A Disobedient Girl: A Novel A Disobedient Girl: A Novel by Ru Freeman

My rating: 2 of 5 stars
A Disobedient Girl is the story of three very different women in Sri Lanka told from the voices of two of them. The reader doesn’t get a clear sense of the time line except that one story is told in flashbacks over the course of a train trip and the other is over a number of years.

The book jacket says that this novel is about “betrayal and salvation, the strength of the human spirit, and the boundlessness and limits of love.” Personally, I think that is pushing it a bit far. For me, this novel was more about position, sense of self, class, family and secrecy.

The narrators are Biso and Latha and the book alternates between their stories, which we are told are interwoven. Biso is a mother of three who has just left her abusive husband and is traveling to what she hopes is her salvation. Not only was her husband abusive, but Biso had had an affair and her husband murdered her lover. On her journey away from her husband, she meets strangers both good and bad, and as the book jacket says, her journey turns from hopeful to disastrous.

Latha we meet when she is eleven years old. The opening sentence of the book characterizes this young girl – “She loved fine things and she had no doubt that she deserved them.” Unfortunately, she is a servant in the Vithanage household. She grows up as a playmate to their daughter Thara, but as she hits her early teenage years, she is allowed to socialize less and required to work more. When she asks to be given some of the money she feels she deserves for working in order to buy a pair of sandals, she is refused. She overhears Madam Vithanage say that it is time for her to stop going to school and start learning how to “cook and clean and get ready to be a proper servant.” That statement burns her so badly that she vows revenge and does it the only way that she knows how – she lures Thara’s boyfriend away in order to cause Thara to become miserable and then fail in school which would apparently crush Mrs. Vithanage. Her plan somewhat backfires when she gets pregnant. For some reason, after having the baby at a convent, Latha comes back to work for Thara when she gets married and that is what parts 2 and 3 of the book cover.

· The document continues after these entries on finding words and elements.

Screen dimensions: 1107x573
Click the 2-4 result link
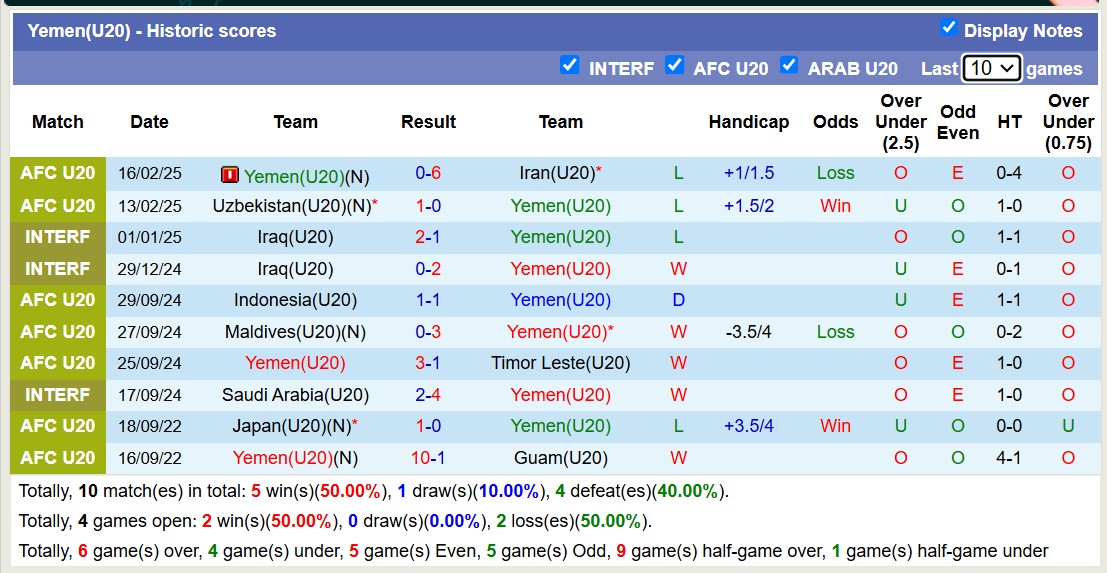point(428,395)
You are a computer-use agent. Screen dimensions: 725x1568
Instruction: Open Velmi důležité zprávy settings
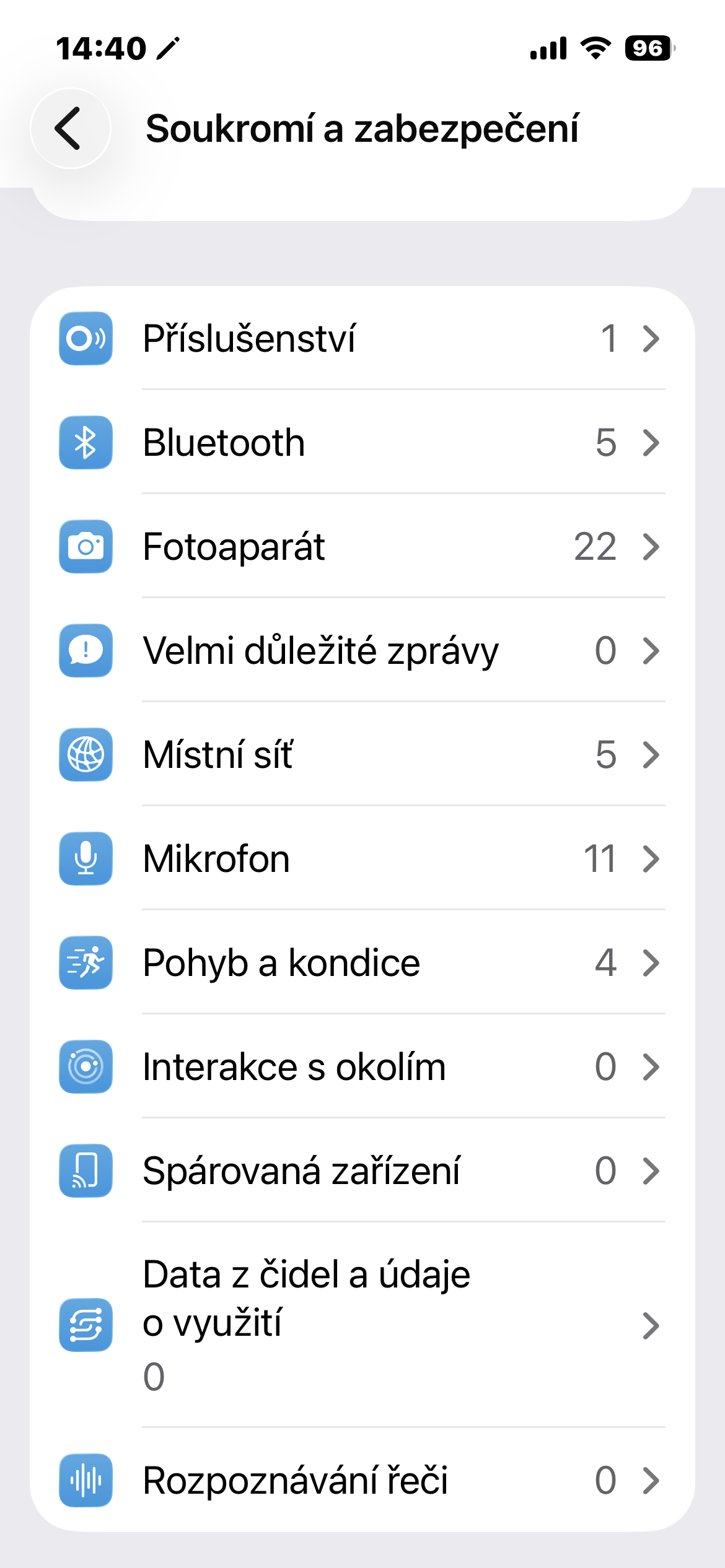[372, 651]
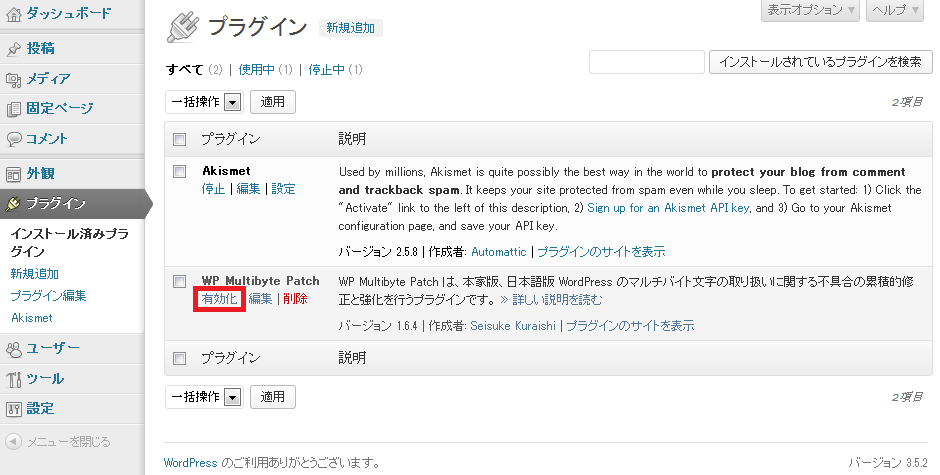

I finished the book, but I was just willing it to end rather than hoping it would last just a few pages more. I wanted to read it to see if it got better, but it didn’t. At the beginning you feel something for the characters, but that seems to fall away as you continue to read. I felt more towards Biso, but her story just got boring. I don’t know much about Sri Lanka, but for a novel, that shouldn’t really matter. I just don’t see how this is such a spectacular debut. It definitely makes you think about how little things can change your life and about the master/servant relationship, but that’s not a reason to read a book.